Le elezioni tedesche confermano che in Europa monta il dissenso nei confronti dell’estabilishment. I risultati premiano Alternative fur Deutschland, mentre la Cdu di Angela Merkel regge ma coglie il peggior risultato storico dal ’49 e i socialisti crollano, galleggiando poco oltre il 20%.
La notizia da copertina sta nella rottura della Grosse Koalitionen che da più di un decennio guida la Germania. La Spd, almeno per ora, sembra orientata a sedere tra i banchi del’opposizione. Ma la Cdu, da sola, non ha i numeri per reggere l’esecutivo. E perciò l’ipotesi è di un governissimo con l’estrema sinistra dei Verdi e il centro liberale della Fdp. La chiamano già “alleanza Giamaica”, un nome adeguato a quella che sembra avere tutte le caratteristiche di una accozzaglia politica fin troppo folkloristica, con l’unico punto in comune di dover fronteggiare la “minaccia” identitaria.

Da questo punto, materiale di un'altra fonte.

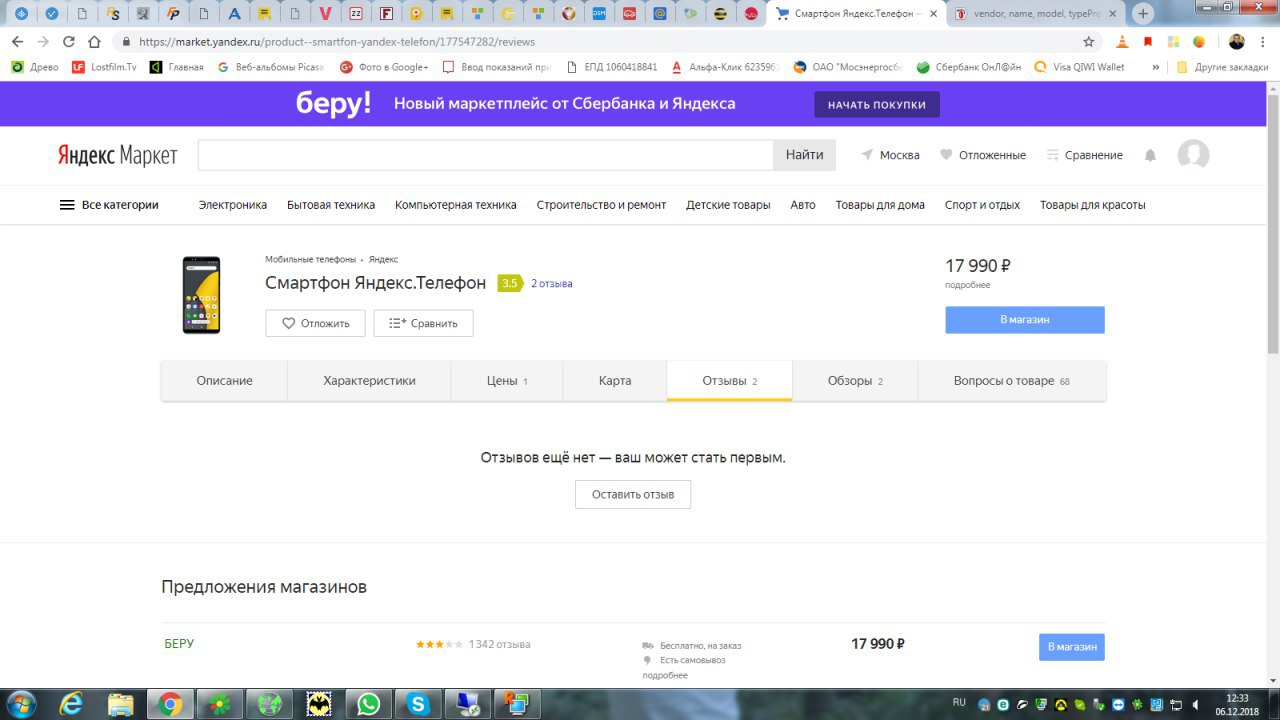Image resolution: width=1280 pixels, height=720 pixels.
Task: Expand the Все категории menu
Action: [x=109, y=205]
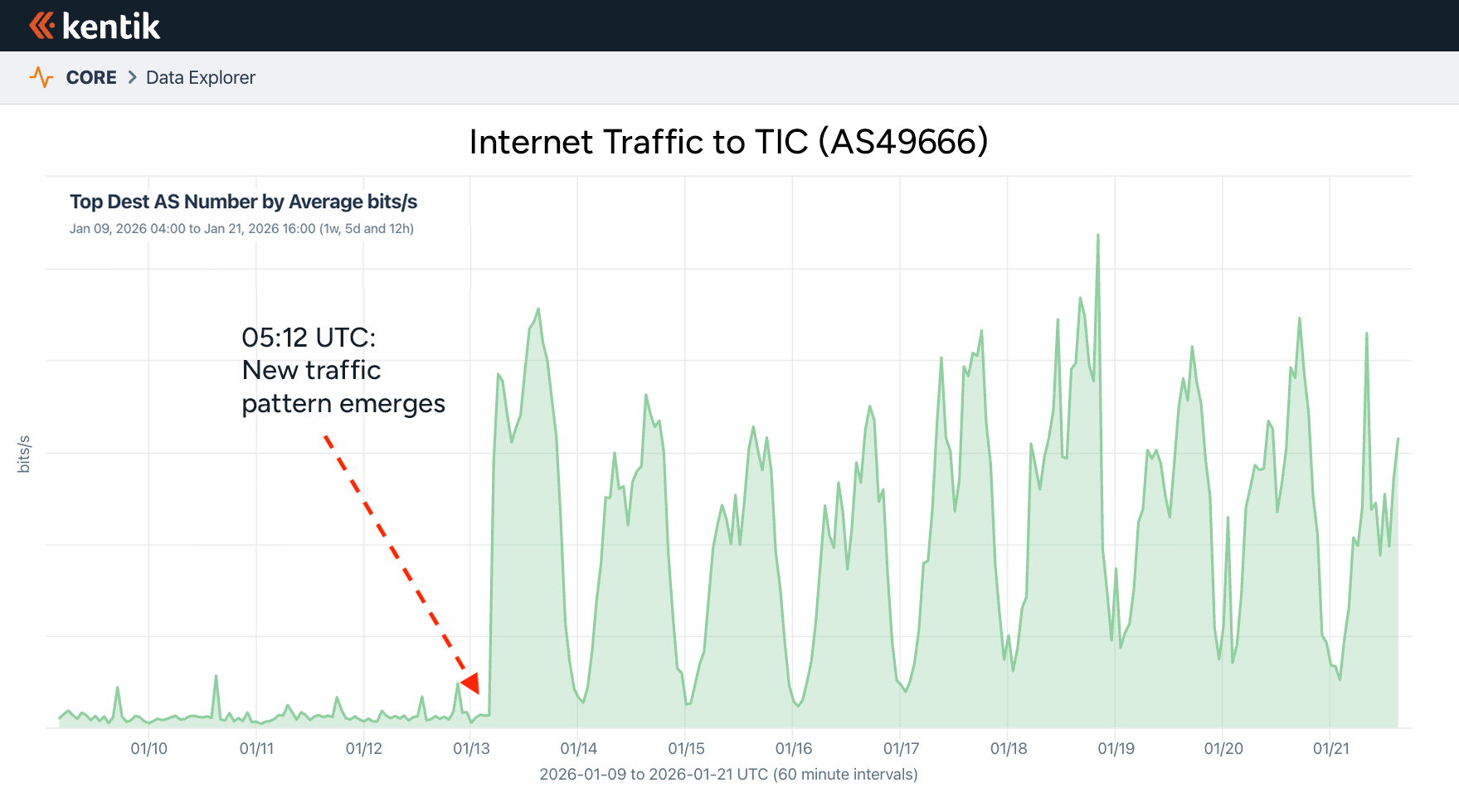The width and height of the screenshot is (1459, 812).
Task: Switch to the Data Explorer section
Action: pos(200,77)
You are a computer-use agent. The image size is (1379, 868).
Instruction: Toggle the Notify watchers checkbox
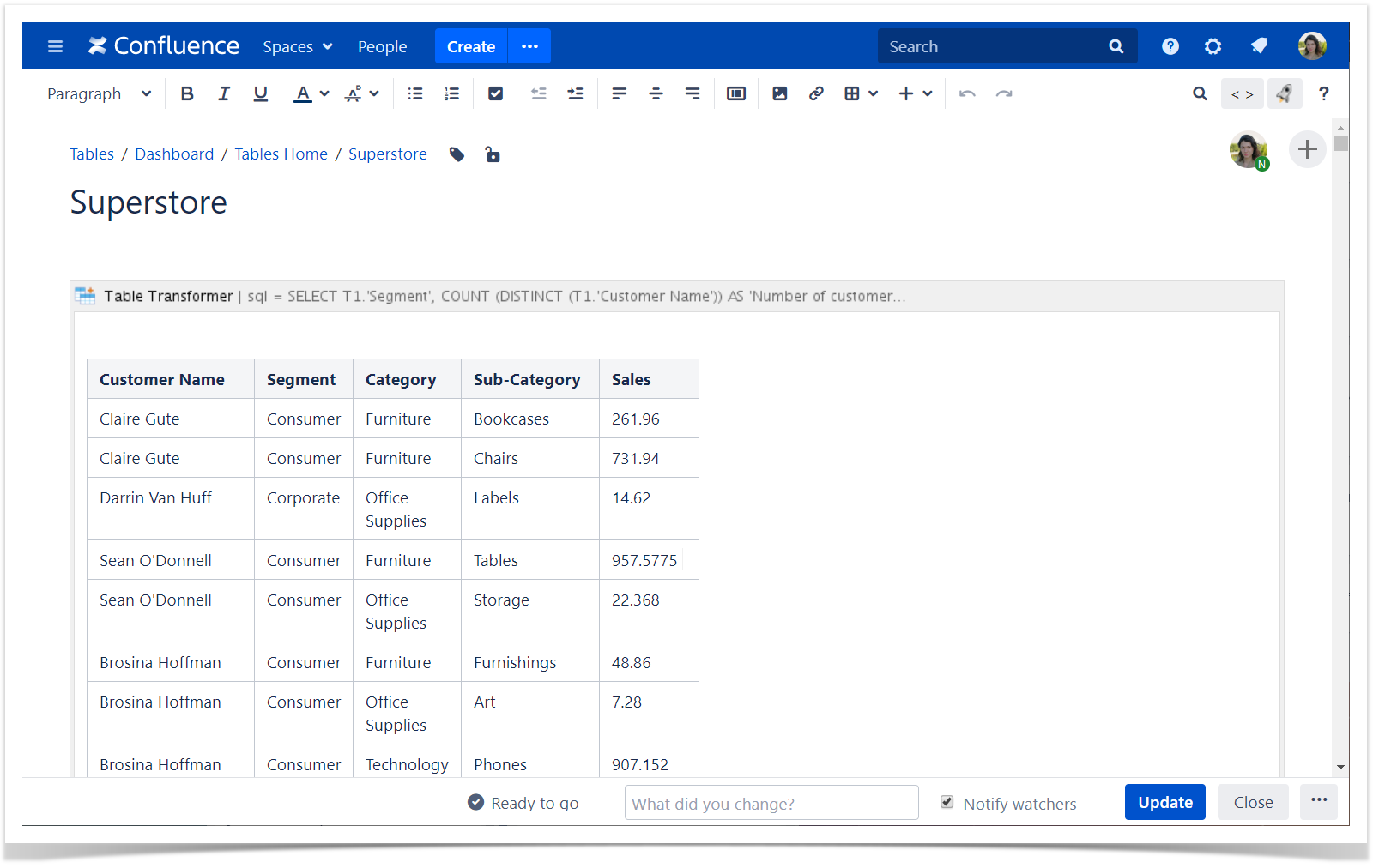[947, 802]
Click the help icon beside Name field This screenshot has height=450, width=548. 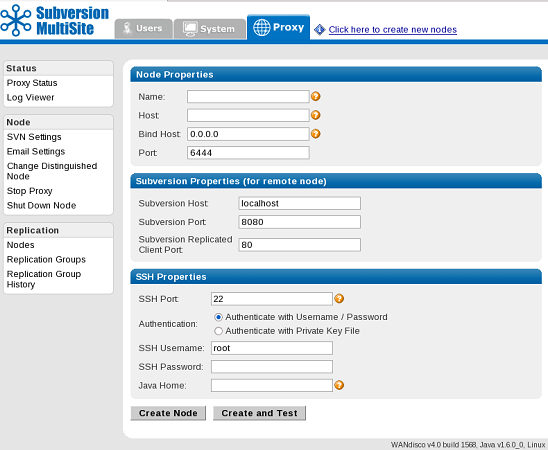click(316, 96)
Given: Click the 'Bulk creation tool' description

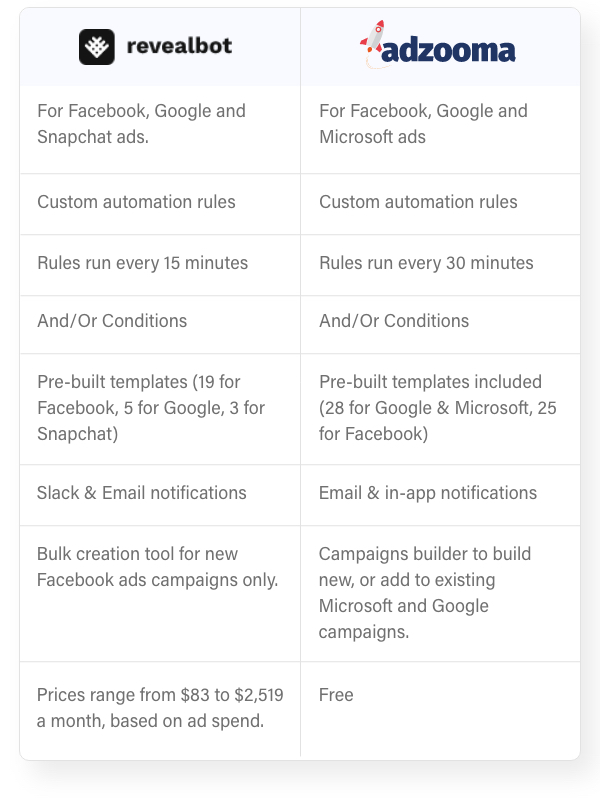Looking at the screenshot, I should point(157,567).
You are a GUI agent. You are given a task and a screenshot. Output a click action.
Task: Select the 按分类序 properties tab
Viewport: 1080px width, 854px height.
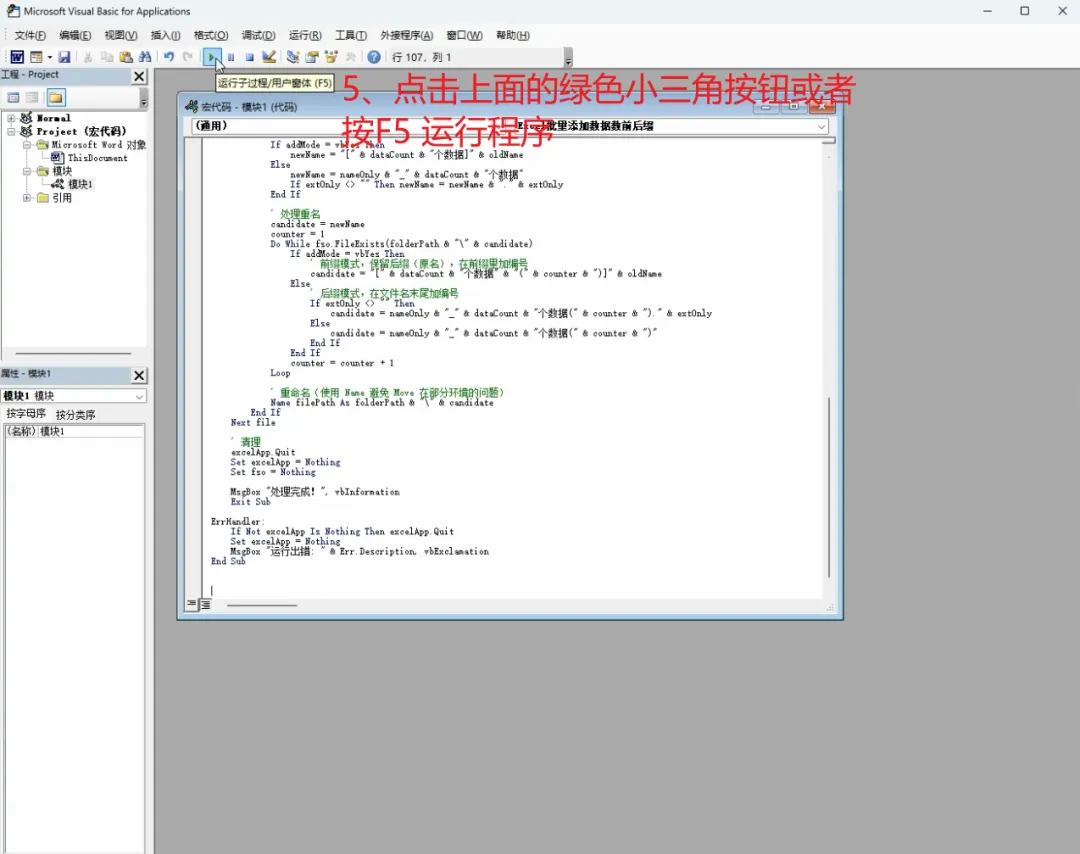(x=76, y=415)
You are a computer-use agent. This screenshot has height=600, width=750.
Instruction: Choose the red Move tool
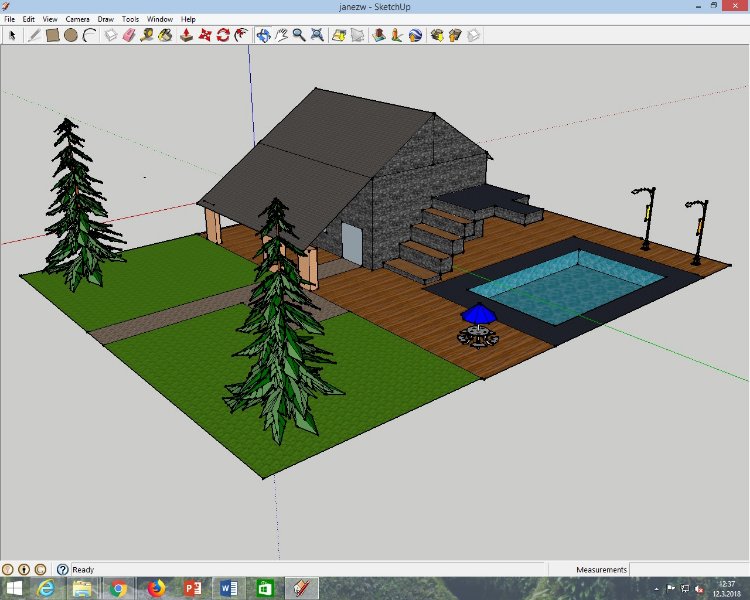205,35
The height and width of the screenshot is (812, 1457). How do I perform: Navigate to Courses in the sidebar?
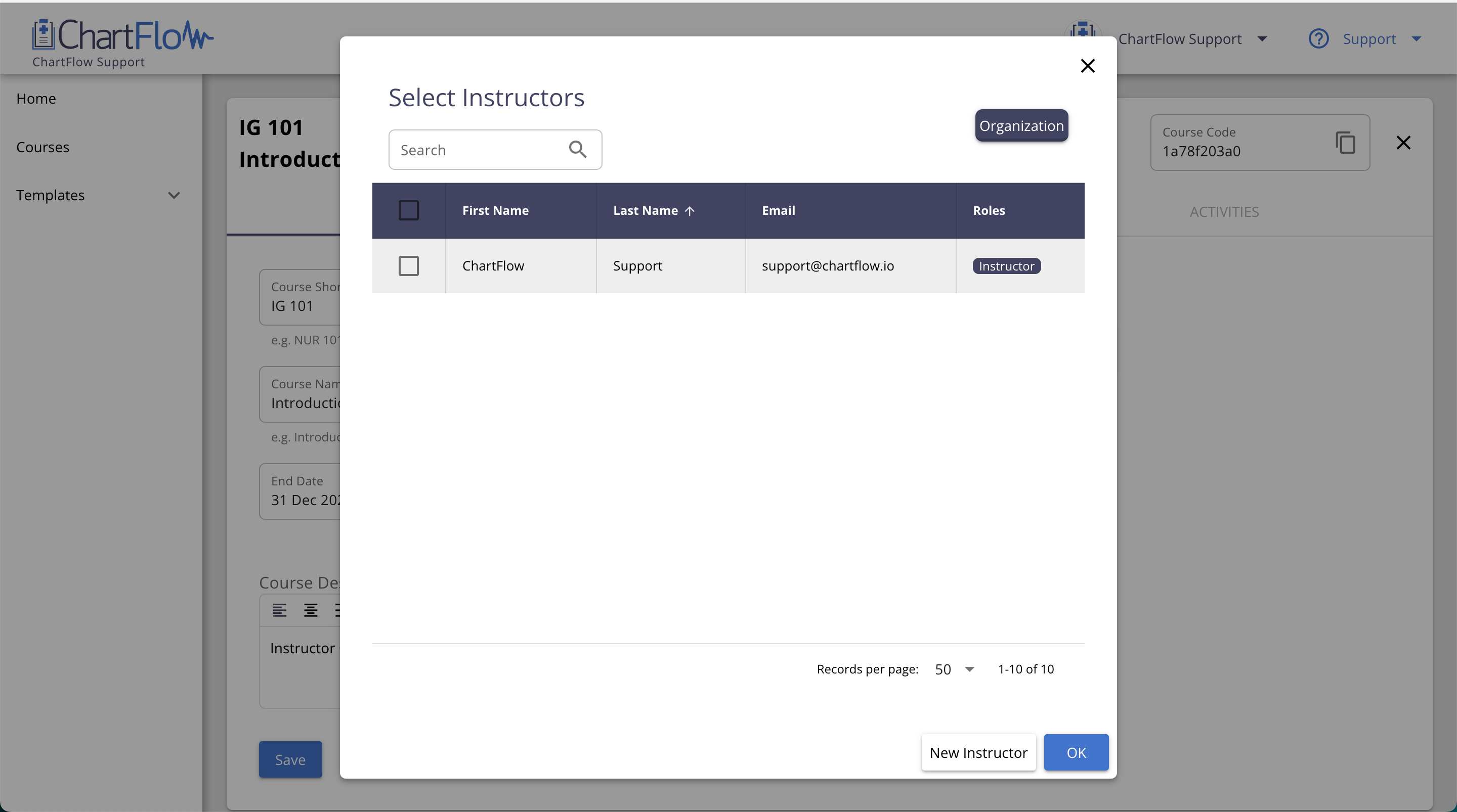(x=42, y=147)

Afd, che arriva al 13% e guadagna un’ottantina di deputati sarà all’opposizione. Nemmanco s’è concluso lo spoglio che già è partita la contestazione agli identitari che si sono trovati circondati da manifestanti, carichi di bile e buoni sentimenti, che ce l’avevano con loro. Un tedesco su otto ha preferito Alternative fur Deutschland nelle urne, voti che lanciano un pesante segnale che la politica continentale non può ignorare.
Se persino in Germania c’è un deciso consenso attorno a una formazione che è nata proprio per dare voce agli euroscettico, a Bruxelles qualcuno dovrebbe iniziare a farsi qualche domanda.
Una risposta, intanto, se la vogliono dare i socialisti che pur di tornare a pesare nelle urne decidono di percorrere l’unica strada che potrebbe rilanciarli, quella dell’opposizione al governo. Un’altra ancora se la vuol dare la Merkel che annuncia un’attenta analisi per far rientrare i voti che la Cdu ha perduto a favore dell’Afd (come Andreotti quando parlò delle preferenza in libera uscita dall Dc verso il Msi ai tempi, ricordate?) e intanto promette lotta dura all’immigrazione (già lontani i tempi di Welcome Refugees?).
Il dato politico conferma quale è il fronte su cui si dipanano le vicende politiche europee. Da quella parte lo status quo, ligio a Bruxelles e fedele alle scelte compiute negli ultimi anni, da questa, i movimenti anti-austerity, anti-Ue diversissimi tra di loro, uniti (spesso) solo dalla demonizzazione di cui sono oggetto nel dibattito politico e mediatico.